Law Society Of Ontario Adds Amendments To Combat Money Laundering

The Law Society of Ontario recently passed By-Law amendments aimed at enhancing diligence requirements in order to stop licensees from helping clients in money laundering and terrorist financing.

The Professional Regulation Committee implemented the changes at the Convocation late May, with the changes to By-Laws 7.1 and 9 under the Law Society Act passing with 37 votes in favor, 14 against, and one abstention. Law firms like have time to prepare, as the amendments will only take effect by 2022. In the interim, the Law Society will provide education and resources to help legal professionals adapt to the new requirements.

Professional Regulation Committee Chair Megan Shortreed stated that the Law Society of Ontario needs to provide its licensees with the direction and guidance that they need so that they meet diligence standards and not assist clients in anything that can be considered as unsavory or illegal activity.

Committee Vice-Chair Jacqueline Horvat stated that the amendments are all about bolstering the Law Society’s anti-money-laundering defenses, as well as providing licensees the knowledge and protection to stop them from being unwittingly caught up in money laundering and terrorist financing.

Horvat, a litigator and founder of Spark LLP, stated that these changes are part of the effort by law societies in Canada to ensure that the legal system and its practitioners have an updated and comprehensive regulatory scheme that protects legal practitioners from getting caught up in problematic transactions.

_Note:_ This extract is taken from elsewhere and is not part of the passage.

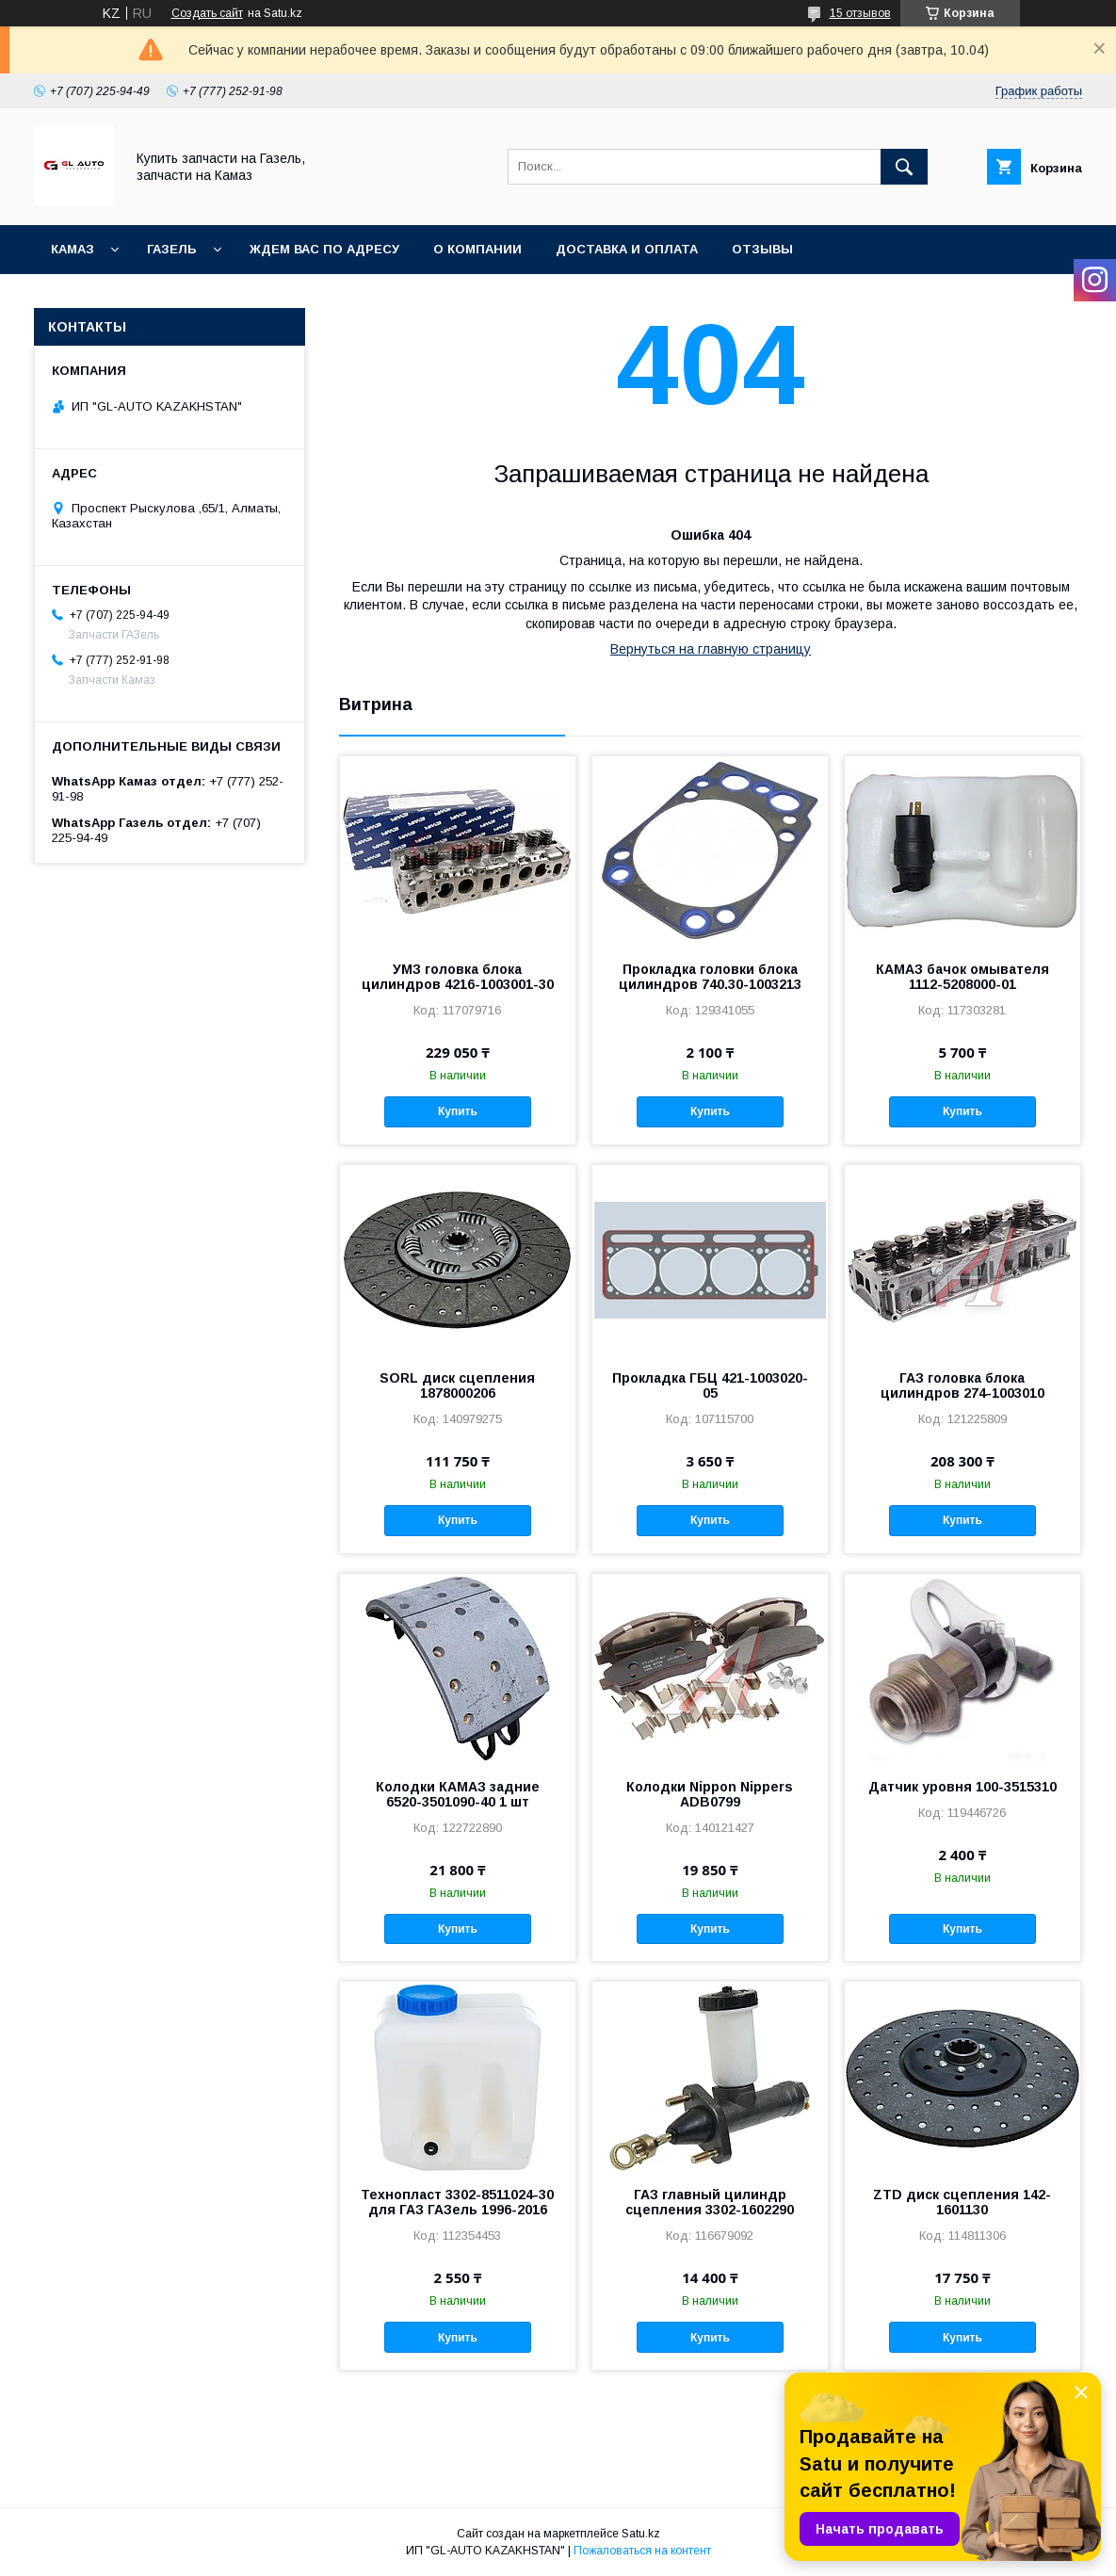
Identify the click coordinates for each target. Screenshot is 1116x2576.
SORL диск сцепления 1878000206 (457, 1385)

There was some opposition to the amendments, however, with Bencher Gerard Charette saying that the changes put small and solo firms in peril.

Charette stated that the amendment is problematic for lawyers, law firms like, and their clients, as it forces the former two to interrogate the last. They note that it won’t survive Constitutional challenges.

They explained that the larger firms, thanks to their resources and funding, will be able to meet the vague professional standards set by the amendments, while the smaller firms would not do so well.

Shortreed noted that the new requirements don’t actually require their licensees to conduct investigations, explaining that, for most, the recorded information from the client will provide sufficient proof of obligation and compliance.

She stated that only when the client provides information that can be considered unusual, unreasonable, or doesn’t match up with the licensees have on the client, is when questioning and professional judgment is needed, which isn’t that much different from the terms set before the amendments.